═══ DATASET ENTRIES ═══

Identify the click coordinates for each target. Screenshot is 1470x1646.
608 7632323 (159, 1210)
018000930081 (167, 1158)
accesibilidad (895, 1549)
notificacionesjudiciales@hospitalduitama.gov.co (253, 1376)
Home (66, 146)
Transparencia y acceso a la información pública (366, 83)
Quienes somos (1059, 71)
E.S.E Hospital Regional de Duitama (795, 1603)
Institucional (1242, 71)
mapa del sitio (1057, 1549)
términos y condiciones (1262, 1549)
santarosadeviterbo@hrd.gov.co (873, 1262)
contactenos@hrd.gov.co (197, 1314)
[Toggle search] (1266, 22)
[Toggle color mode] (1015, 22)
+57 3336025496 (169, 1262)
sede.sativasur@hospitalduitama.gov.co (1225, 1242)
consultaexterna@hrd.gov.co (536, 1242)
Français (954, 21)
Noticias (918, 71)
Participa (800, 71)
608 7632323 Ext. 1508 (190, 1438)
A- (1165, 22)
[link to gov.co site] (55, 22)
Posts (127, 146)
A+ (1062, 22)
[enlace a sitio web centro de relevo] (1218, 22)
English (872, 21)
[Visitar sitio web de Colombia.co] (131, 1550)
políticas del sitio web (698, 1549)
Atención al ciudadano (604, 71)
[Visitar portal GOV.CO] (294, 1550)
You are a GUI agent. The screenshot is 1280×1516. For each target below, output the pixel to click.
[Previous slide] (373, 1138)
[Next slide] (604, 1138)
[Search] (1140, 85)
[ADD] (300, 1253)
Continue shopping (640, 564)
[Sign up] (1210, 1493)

═══

EXERCISE DIRECTIONS: Repeat all the entries exactly as given.

EXERCISE ANSWER:
Identify the click coordinates for each target. Screenshot is 1470x1646.
608 7632323 (159, 1210)
018000930081 (167, 1158)
accesibilidad (895, 1549)
notificacionesjudiciales@hospitalduitama.gov.co (253, 1376)
Home (66, 146)
Transparencia y acceso a la información pública (366, 83)
Quienes somos (1059, 71)
E.S.E Hospital Regional de Duitama (795, 1603)
Institucional (1242, 71)
mapa del sitio (1057, 1549)
términos y condiciones (1262, 1549)
santarosadeviterbo@hrd.gov.co (873, 1262)
contactenos@hrd.gov.co (197, 1314)
[Toggle search] (1266, 22)
[Toggle color mode] (1015, 22)
+57 3336025496 (169, 1262)
sede.sativasur@hospitalduitama.gov.co (1225, 1242)
consultaexterna@hrd.gov.co (536, 1242)
Français (954, 21)
Noticias (918, 71)
Participa (800, 71)
608 7632323 Ext. 1508 (190, 1438)
A- (1165, 22)
[link to gov.co site] (55, 22)
Posts (127, 146)
A+ (1062, 22)
[enlace a sitio web centro de relevo] (1218, 22)
English (872, 21)
[Visitar sitio web de Colombia.co] (131, 1550)
políticas del sitio web (698, 1549)
Atención al ciudadano (604, 71)
[Visitar portal GOV.CO] (294, 1550)
You are a GUI agent. The screenshot is 1280×1516. For each target below, output the pixel to click.
[Previous slide] (373, 1138)
[Next slide] (604, 1138)
[Search] (1140, 85)
[ADD] (300, 1253)
Continue shopping (640, 564)
[Sign up] (1210, 1493)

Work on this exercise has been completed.